Situating this post in a time of Coivd 19 and climate change, it is interesting to think of the things left out. For example, there are no medications or adaptive devices to assist personal health so we can assume that you are able-bodied and that you are living in a place that is developed with regular access to washroom facilities by the absence of water purification tablets or hand sanitizer. There is also a strong environmentalist undertone through certain objects, such as the homemade lip balm and travel mug.
Jamie Ashton
May 20, 2020 — 11:30 am
Hi Emily,
Thanks for this response.
Interestingly, I actually live with a rare genetic disorder. However, there is no treatment for it so I don’t carry meds and my walking stick doesn’t fit into my bag 🙂 Most of my vitamins/suppliments live in my vanity kit instead, as I take them mornings before leaving the house. I unfortunately ran out of hand sanitiser and haven’t been able to find more, but Germany has been incredible at offering sanitizers at the entrance to all stores/supermarkets/public places. So between that and washing my hands at home, I am indeed in a developed place with access to good resources! My cotton face mask also lives on surfaces where it can dry after me sanitizing it after having been out. The environmentalist aspect is certainly true, even running a little more invisible in instances such as my Mac being second hand. It’s really interesting to look at the things left out, so thank you for highlighting that for me 🙂 So many curious things that this task brings to light!
laura ulrich
May 23, 2020 — 5:22 pm
Hello Jamie!
It’s so neat to take a turn peaking into your bag! I absolutely adore how you numbered and tabled-out its contents—it reminds me of an illustrated encyclopedia. I can’t help but compare your contents to my own… there are many things we have in common (the pens!), but your bag also contains things that are only memories in mine now (such as the watercolours). It makes me realize that I’m not as transient as I used to be, and no longer need to lug so much on my daily trek.

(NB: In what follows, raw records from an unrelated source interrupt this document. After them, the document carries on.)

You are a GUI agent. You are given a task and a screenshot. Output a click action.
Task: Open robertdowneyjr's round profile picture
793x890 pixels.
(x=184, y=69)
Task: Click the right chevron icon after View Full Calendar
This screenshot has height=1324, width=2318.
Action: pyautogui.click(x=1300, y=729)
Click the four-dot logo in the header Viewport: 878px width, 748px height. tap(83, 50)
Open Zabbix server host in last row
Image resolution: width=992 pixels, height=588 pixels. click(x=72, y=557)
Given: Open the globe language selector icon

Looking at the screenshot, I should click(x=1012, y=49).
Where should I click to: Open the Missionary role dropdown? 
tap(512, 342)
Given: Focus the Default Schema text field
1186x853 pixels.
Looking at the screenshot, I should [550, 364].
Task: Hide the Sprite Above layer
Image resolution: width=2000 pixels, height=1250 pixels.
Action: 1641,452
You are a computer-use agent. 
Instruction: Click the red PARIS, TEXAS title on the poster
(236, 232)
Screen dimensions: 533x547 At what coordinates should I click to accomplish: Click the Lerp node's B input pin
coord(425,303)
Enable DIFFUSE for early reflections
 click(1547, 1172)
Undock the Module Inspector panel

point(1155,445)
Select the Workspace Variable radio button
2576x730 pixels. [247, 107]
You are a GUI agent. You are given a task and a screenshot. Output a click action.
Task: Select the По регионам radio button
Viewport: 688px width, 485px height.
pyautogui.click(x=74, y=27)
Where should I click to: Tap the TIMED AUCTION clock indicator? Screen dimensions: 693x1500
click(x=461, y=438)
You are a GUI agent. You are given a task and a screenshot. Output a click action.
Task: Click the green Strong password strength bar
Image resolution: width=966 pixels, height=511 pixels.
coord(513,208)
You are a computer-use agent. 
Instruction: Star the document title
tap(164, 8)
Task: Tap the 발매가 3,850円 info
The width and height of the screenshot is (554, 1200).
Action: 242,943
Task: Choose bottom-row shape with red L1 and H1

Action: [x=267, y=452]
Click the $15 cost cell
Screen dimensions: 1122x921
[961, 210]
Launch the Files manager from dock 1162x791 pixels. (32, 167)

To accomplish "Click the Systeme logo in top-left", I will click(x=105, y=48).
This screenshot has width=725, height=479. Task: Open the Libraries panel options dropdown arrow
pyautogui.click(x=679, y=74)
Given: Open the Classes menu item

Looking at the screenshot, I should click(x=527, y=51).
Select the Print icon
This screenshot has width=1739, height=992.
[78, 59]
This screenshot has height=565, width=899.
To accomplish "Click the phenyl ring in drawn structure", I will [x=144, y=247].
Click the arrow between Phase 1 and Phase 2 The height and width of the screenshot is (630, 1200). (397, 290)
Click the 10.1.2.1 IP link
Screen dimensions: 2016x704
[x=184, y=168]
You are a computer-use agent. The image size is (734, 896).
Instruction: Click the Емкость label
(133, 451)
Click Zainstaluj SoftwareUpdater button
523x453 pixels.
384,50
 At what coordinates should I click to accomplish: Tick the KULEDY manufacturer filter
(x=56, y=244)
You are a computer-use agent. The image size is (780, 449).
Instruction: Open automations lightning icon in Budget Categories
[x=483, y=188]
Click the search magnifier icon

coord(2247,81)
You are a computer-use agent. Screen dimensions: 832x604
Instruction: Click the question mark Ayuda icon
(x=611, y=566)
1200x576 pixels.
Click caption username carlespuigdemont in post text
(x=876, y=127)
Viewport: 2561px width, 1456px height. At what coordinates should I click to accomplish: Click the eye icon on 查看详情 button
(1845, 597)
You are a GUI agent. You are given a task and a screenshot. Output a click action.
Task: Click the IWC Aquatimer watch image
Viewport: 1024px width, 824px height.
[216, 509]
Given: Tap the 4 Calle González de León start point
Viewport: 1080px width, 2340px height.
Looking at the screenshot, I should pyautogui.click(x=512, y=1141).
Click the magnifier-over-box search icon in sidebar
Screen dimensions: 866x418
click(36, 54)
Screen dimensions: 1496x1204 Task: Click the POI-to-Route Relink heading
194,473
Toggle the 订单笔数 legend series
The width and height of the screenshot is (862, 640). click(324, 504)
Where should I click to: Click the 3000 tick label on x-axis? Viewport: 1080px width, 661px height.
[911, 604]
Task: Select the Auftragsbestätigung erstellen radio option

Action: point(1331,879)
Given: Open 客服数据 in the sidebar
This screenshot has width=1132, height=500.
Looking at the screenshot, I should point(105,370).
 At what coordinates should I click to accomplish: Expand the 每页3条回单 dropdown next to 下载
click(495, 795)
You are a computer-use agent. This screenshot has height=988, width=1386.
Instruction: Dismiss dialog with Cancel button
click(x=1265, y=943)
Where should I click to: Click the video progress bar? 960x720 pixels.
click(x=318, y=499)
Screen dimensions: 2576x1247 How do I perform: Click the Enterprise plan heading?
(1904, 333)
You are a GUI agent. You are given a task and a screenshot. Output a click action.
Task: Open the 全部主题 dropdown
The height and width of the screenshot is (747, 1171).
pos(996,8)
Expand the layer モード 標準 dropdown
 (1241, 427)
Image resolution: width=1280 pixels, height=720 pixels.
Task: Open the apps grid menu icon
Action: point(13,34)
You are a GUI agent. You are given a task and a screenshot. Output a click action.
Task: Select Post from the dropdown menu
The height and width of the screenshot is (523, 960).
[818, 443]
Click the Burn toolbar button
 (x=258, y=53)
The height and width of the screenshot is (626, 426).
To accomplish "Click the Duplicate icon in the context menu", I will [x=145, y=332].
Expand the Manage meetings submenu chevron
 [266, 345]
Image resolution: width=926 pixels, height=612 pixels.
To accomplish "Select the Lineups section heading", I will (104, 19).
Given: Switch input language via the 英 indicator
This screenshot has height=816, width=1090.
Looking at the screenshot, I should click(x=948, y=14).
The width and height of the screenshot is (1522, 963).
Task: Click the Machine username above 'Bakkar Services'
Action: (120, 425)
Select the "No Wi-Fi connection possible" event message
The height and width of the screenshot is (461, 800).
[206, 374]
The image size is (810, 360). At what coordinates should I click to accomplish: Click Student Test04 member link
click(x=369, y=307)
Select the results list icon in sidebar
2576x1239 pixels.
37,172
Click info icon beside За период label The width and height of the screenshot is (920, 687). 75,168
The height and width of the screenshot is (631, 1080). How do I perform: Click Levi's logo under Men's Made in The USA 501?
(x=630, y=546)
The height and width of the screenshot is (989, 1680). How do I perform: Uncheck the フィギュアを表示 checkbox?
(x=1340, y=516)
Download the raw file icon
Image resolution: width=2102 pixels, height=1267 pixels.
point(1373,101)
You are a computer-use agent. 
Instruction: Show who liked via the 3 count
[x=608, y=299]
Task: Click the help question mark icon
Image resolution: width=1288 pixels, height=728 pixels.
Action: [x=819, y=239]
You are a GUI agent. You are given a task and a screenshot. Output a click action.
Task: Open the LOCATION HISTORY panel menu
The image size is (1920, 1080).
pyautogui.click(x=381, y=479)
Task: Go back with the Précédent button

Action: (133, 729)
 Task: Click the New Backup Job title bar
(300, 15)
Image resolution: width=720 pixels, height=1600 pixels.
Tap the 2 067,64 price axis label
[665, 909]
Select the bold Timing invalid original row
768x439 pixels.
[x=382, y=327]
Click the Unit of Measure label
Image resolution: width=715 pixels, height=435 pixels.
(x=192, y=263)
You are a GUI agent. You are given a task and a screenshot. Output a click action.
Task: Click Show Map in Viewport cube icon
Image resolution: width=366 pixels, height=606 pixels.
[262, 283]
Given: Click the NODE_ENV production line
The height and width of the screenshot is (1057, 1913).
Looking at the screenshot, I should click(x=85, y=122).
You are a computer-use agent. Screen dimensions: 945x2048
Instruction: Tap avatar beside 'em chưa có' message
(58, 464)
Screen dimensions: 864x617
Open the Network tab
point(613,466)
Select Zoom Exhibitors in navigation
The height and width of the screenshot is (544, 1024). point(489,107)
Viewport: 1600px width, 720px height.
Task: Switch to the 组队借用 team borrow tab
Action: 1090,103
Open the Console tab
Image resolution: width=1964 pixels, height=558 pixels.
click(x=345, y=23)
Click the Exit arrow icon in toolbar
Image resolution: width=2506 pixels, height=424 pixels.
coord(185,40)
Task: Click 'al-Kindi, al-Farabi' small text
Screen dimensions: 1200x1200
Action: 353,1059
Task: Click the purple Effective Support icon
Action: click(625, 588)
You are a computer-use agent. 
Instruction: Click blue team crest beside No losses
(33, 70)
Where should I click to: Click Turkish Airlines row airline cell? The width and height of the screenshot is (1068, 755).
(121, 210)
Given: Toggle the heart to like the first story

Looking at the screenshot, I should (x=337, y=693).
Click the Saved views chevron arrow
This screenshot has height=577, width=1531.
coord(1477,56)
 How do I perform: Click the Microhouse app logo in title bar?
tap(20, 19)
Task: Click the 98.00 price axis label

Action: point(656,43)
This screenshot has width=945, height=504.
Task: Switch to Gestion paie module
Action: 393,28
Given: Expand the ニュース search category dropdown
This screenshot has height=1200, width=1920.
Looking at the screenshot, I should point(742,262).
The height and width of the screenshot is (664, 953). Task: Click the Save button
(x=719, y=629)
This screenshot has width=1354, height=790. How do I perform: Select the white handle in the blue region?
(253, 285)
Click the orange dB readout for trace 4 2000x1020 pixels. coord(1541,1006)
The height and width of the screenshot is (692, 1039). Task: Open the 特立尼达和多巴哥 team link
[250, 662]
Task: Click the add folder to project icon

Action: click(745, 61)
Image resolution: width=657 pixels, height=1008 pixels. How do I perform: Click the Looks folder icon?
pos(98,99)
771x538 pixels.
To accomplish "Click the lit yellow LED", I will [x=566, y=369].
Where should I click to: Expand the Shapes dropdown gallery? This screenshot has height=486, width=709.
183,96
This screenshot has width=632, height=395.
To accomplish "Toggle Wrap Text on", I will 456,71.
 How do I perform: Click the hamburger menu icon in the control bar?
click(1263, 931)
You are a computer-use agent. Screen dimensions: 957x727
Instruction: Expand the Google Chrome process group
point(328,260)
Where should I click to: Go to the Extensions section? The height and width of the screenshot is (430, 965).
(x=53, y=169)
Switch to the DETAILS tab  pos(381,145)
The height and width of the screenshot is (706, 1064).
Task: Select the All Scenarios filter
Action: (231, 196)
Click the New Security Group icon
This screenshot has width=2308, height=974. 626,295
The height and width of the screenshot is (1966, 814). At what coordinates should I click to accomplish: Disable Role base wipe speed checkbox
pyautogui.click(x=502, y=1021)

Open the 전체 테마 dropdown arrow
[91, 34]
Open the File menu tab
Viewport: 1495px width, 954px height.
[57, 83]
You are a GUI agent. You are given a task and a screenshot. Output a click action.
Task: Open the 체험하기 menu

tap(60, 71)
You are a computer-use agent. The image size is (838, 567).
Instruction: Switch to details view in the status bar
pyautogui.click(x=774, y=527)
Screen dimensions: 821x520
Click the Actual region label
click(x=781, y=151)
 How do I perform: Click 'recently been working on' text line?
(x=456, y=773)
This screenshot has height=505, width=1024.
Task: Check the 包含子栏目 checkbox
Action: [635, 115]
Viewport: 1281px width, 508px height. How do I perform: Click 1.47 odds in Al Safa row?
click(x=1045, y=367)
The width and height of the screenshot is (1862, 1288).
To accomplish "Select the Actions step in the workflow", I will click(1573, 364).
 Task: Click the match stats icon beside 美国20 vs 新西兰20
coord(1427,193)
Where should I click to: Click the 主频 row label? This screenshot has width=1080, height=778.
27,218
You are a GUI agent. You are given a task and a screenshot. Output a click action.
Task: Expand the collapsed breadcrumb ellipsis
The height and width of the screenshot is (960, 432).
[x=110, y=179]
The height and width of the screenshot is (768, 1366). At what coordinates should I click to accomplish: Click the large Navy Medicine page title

“They co-construct our environments, and become part of who we are. In this way, they evolve from being technologies that create text into texts themselves” is a beautiful way to describe our personal artifacts.
You have a trusty Wacom! I would love to see some of your digital art sometime!
Jamie Ashton
May 24, 2020 — 12:20 am
Not needing to lug around stuff is a total dream – In the next year I hope my watercolours (and way too many brushes) live in a draw within a creative desk in a sunny corner of my home somewhere 🙂
Will share my digital art at some point in this course, I am sure!